Rumen akademisyen ve yazar Stefan Bolea, “Internal Conflict in Nineteenth – Century Literature” isimli kitabında edebiyatın çeşitli kuram ve akımların bir yansıması olmadığını belirtir. Bolea’ya göre edebiyat, tek başına geleceği öngörme kabiliyetine sahiptir ve zaman içerisinde hem toplumsal algıyı hem de o algıdan doğacak olan kuram ve akımları şekillendirir. Oysa alışık olduğumuz bakış açısı tam aksi yönü işaret eder – eleştiri ya da analizde metindeki olasılıklar araştırılmaz, metnin içinde seçilen bir kuram aranır. Nitekim Batı merkezli yaratıcı yazarlık çalışmalarında veya bu alanda eğitim veren akademik bölümlerde izlenen yöntem de aynı doğrultudadır. Örneğin katılımcılara, karakter oluşturmaya başlamadan önce Oedipal karmaşanın ögelerini öğrenmeleri ve olay örgüsündeki çatışmayı kurgularken Freud’un nevrotik çatışmalara ilişkin yapısal modellerini göz önünde bulundurmaları tavsiye edilir. Dolayısıyla okur, özellikle Batı edebiyatlarından çevrilmiş veya bu edebiyatların etkisi altında yazılmış roman ve öykülerde, belli bazı istisnalar haricinde, daima aynı psikolojik temeller üstünde yükselen kurgularla karşılaşır. Metne dışarıdan bakmak gibi bir işleve sahip olan analiz ve eleştirinin de aynı kuramlara başvurmasıyla tuhaf bir kısır döngü ortaya çıkar çünkü daha yazım aşamasında bilinçli bir biçimde kurama uydurulan kurmaca bir metin, yine aynı kuram tarafından çözümlenerek onanmıştır. Okurun birbirine koşut giden bu tasvip mekanizmasına dahil olmasıysa genellikle kitap tanıtım yazılarında gördüğü, “İnsan doğasının saklı yönlerini ustalıkla yansıtan” yazarların kitaplarını satın alması veya her nedense her biri “cesurca bilinçaltının derinliklilerine inen” öyküleri okumasıyla gerçekleşir.

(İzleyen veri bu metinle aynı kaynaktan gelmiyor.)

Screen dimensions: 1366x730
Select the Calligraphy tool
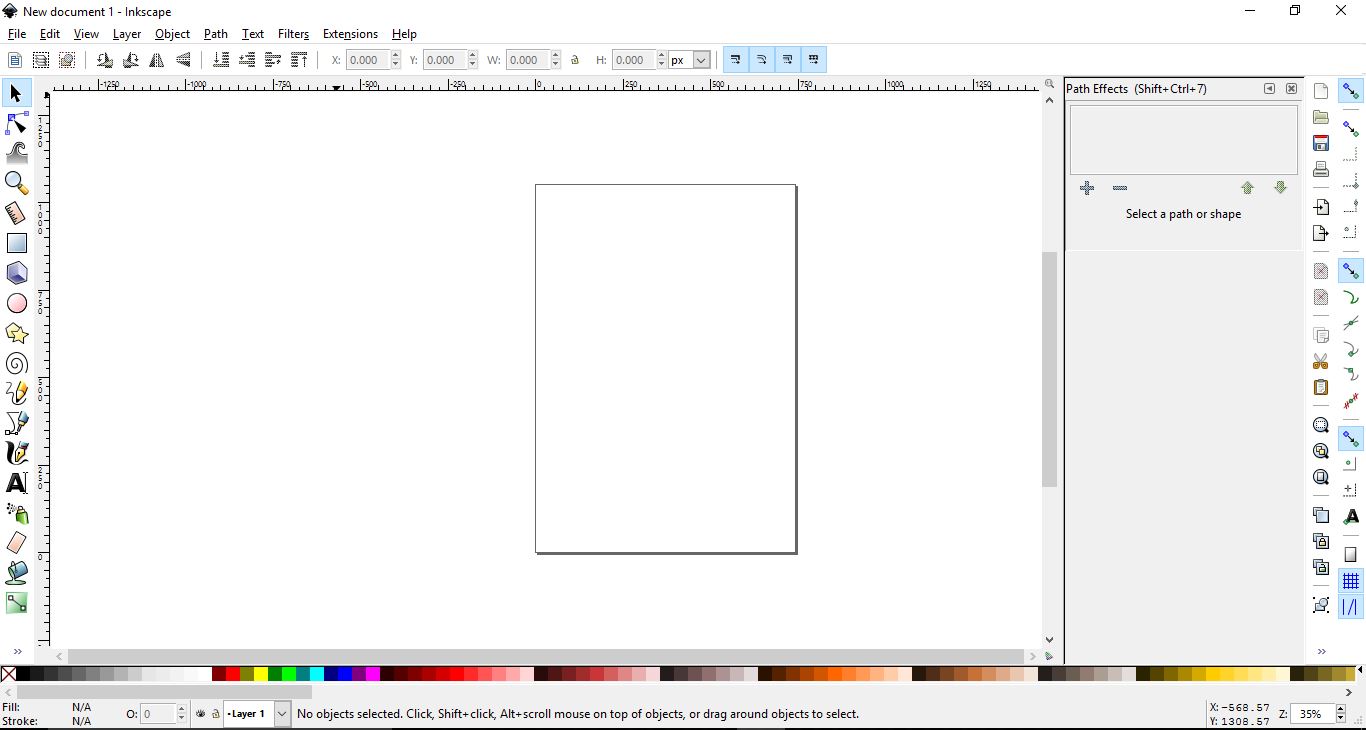17,453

Peki bu yazarların nasıl bir yeteneği vardır da insan doğasına bütünüyle hâkim olup sonra bir de onun saklı yönlerini yansıtmışlardır? Veya bu bilinçaltı ne menem şeydir ki, Freud’dan beri yazılan her kurmacanın bir ucu hep inilmesi nedense her zaman cesaret isteyen o mağara misali karanlığa dayanır? Yanıtlanması epey güç, hatta imkânsız sorular. O yüzden bahsi geçen öykü ya da roman, kendisine ilişkin tanıtımın hakkını veriyorsa rafta kalması daha makul olur çünkü öykülerde karşımıza çıkan her çocuk ve her ebeveyn illa Oedipal karmaşanın çatısı altında bir araya gelmek zorunda değildir veya kadın ve erkeğin karşı karşıya geldiği her öykü kaynağını illa toplumsal cinsiyetten almaz. “Bununla birlikte,” der Deleuze, “Freud, alışkanlığı gereği, her şeyin sonunu anne babaya vardırır: Binayı inceleme isteği, tuhaf bir şekilde, ona anneyle yatma arzusu gibi gelir. Ebeveynler, ortamlardan bağımsız olarak, birincil yerlere ya da işlevlere sahipmiş gibi. Ama çocuk önce ebeveynleriyle sınırlıymış ve ortamlara ancak sonrasında ve büyümeyle, yoldan sapmayla erişiyormuş gibi davranmak yanlıştır. Baba ve anne, bilinçdışının kuşattığı her şeyin adresi değildir.”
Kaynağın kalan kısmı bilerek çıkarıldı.